** BEGIN **

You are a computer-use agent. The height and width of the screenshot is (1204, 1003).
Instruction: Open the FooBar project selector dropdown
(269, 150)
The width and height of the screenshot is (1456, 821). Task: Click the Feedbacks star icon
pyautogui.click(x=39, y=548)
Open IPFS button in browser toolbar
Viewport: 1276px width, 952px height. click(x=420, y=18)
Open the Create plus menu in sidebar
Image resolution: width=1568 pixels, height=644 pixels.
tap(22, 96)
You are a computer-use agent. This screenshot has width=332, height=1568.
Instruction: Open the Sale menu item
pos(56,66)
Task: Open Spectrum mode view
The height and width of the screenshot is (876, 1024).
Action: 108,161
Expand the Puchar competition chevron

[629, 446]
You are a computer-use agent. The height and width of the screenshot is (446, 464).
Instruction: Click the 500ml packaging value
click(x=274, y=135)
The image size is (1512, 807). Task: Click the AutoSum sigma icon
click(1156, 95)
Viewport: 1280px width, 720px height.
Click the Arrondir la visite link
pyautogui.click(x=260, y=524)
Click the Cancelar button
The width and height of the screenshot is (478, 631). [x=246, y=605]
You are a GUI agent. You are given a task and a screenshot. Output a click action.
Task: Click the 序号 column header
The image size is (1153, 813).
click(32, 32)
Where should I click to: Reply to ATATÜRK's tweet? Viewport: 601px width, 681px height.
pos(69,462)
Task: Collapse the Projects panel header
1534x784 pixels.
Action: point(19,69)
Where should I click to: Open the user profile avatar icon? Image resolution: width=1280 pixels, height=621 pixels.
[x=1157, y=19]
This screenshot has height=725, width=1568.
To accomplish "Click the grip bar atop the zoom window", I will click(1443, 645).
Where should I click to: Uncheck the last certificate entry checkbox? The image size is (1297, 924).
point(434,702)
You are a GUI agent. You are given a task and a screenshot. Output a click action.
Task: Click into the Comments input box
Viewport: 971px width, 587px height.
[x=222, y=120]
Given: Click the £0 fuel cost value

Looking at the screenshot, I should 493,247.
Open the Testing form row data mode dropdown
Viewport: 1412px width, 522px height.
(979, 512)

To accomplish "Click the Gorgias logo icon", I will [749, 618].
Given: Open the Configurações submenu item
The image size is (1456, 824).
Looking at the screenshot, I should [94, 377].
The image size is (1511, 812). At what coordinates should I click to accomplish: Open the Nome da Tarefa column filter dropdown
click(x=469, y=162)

** END **

SHORT PROBLEM:
Render as a JSON list of strings, one per line with blank lines omitted, the material from the line containing "This screenshot has height=725, width=1568." through the line containing "Looking at the screenshot, I should [94, 377].".

FULL OUTPUT:
[
  "This screenshot has height=725, width=1568.",
  "To accomplish \"Click the grip bar atop the zoom window\", I will click(1443, 645).",
  "Where should I click to: Uncheck the last certificate entry checkbox? The image size is (1297, 924).",
  "point(434,702)",
  "You are a GUI agent. You are given a task and a screenshot. Output a click action.",
  "Task: Click into the Comments input box",
  "Viewport: 971px width, 587px height.",
  "[x=222, y=120]",
  "Given: Click the £0 fuel cost value",
  "Looking at the screenshot, I should 493,247.",
  "Open the Testing form row data mode dropdown",
  "Viewport: 1412px width, 522px height.",
  "(979, 512)",
  "To accomplish \"Click the Gorgias logo icon\", I will [749, 618].",
  "Given: Open the Configurações submenu item",
  "The image size is (1456, 824).",
  "Looking at the screenshot, I should [94, 377]."
]